Abstract

In this paper, thermodynamic properties of the Reissner-Nordström-de Sitter (RN-dS) black hole have been studied on the basis of the correlation between the black hole and cosmological horizons. It is found that the RN-dS black hole experiences a phase transition, when its state parameters satisfy certain conditions. From the analysis of the interaction between two horizons in RN-dS spacetime, we get the numerical solution of the interaction between two horizons. It makes us to realize the force between the black hole and cosmological horizons, which can be regarded as a candidate to explain our accelerating expansion universe. That provides a new window to explore the physical mechanism of the cosmic accelerating expansion.

1. Introduction

Since the discovery of the accelerating expansion cosmic, our four-dimensional universe in the early period of inflation was regarded as a quasi-dS spacetime. Moreover, the Hawking-Page phase transition between a stable large black hole and a pure thermal radiation AdS spacetime was explained as the confinement/deconfinement phase transition of a gauge field by AdS/CFT. That urges people to look for the similar dual relations in de Sitter spacetime. Therefore, it is not only for the theoretical interesting but also for the practical necessity to study the de Sitter spacetime.
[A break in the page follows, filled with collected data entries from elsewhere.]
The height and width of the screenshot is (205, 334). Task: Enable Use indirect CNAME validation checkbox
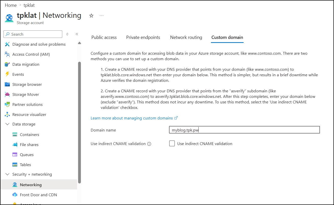tap(172, 144)
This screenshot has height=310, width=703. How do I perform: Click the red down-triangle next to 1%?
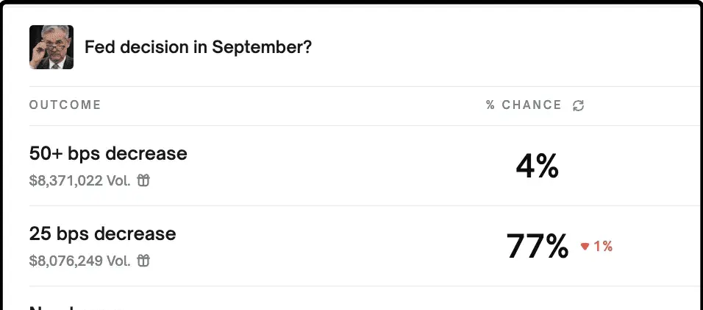tap(585, 246)
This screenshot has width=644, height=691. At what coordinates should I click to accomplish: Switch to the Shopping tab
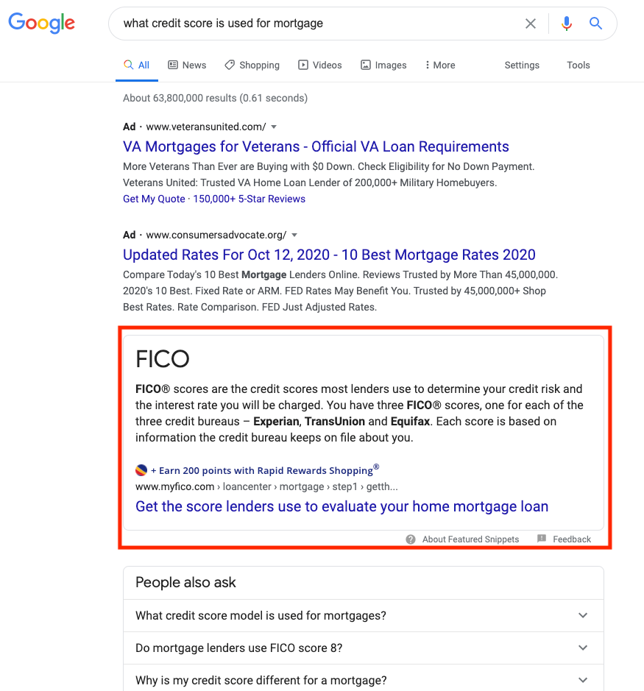[x=252, y=65]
With the development of science and technology, the scientists use satellites, lasers, large astronomical telescopes, and supercomputers to observe and research the universe. New discoveries constantly refresh our understanding of the universe. The answer for the cosmic accelerating expansion is still not clear (gravity can only slow down the cosmic expansion). At present, a mainstream opinion is that dark energy may be the answer, whose distribution is homogeneous on cosmic scales and accounts for most part of the cosmic total energy. However, it is only a hypothesis. What is dark energy? Where does it come from? And How does it accelerate the cosmic expansion? These are the questions which are still not clear.

Recently, with the research of dark energy, the black hole thermodynamic in a de Sitter spacetime has attracted much more attentions [1–28]. By regarding the cosmological constant as dark energy, our universe may evolve into a new de Sitter phase. In order to reconstruct a whole cosmic expansion history and explore the internal cause for the cosmic accelerating expansion, we should have to study de Sitter spacetime on classical level, quantum level, and thermodynamic aspect. Moreover, the effect of parameters on the evolution of the de Sitter spacetime also should be concerned.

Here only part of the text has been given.